*Detalhes da tarefa:*
Organize todas as linhas dos dados abaixo em uma tabela Markdown com as colunas Nº e Linha. Numere cada linha e omita as linhas em branco.

*Trecho dos dados:*
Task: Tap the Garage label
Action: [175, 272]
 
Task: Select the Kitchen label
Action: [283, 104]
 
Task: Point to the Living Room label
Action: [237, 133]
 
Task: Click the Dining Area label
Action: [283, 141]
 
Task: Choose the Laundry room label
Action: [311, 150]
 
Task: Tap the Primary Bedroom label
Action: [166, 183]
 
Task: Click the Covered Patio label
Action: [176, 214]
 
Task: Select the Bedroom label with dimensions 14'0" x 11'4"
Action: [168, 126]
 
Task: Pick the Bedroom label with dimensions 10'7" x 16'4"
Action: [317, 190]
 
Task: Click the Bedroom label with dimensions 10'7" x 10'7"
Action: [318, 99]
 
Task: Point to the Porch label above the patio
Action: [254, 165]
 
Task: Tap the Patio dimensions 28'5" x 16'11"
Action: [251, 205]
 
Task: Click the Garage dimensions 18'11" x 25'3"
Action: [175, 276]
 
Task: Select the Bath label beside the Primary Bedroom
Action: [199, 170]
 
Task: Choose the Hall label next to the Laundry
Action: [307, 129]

*Solução escrita:*
| Nº | Linha |
|---|---|
| 1 | Task: Tap the Garage label |
| 2 | Action: [175, 272] |
| 3 | Task: Select the Kitchen label |
| 4 | Action: [283, 104] |
| 5 | Task: Point to the Living Room label |
| 6 | Action: [237, 133] |
| 7 | Task: Click the Dining Area label |
| 8 | Action: [283, 141] |
| 9 | Task: Choose the Laundry room label |
| 10 | Action: [311, 150] |
| 11 | Task: Tap the Primary Bedroom label |
| 12 | Action: [166, 183] |
| 13 | Task: Click the Covered Patio label |
| 14 | Action: [176, 214] |
| 15 | Task: Select the Bedroom label with dimensions 14'0" x 11'4" |
| 16 | Action: [168, 126] |
| 17 | Task: Pick the Bedroom label with dimensions 10'7" x 16'4" |
| 18 | Action: [317, 190] |
| 19 | Task: Click the Bedroom label with dimensions 10'7" x 10'7" |
| 20 | Action: [318, 99] |
| 21 | Task: Point to the Porch label above the patio |
| 22 | Action: [254, 165] |
| 23 | Task: Tap the Patio dimensions 28'5" x 16'11" |
| 24 | Action: [251, 205] |
| 25 | Task: Click the Garage dimensions 18'11" x 25'3" |
| 26 | Action: [175, 276] |
| 27 | Task: Select the Bath label beside the Primary Bedroom |
| 28 | Action: [199, 170] |
| 29 | Task: Choose the Hall label next to the Laundry |
| 30 | Action: [307, 129] |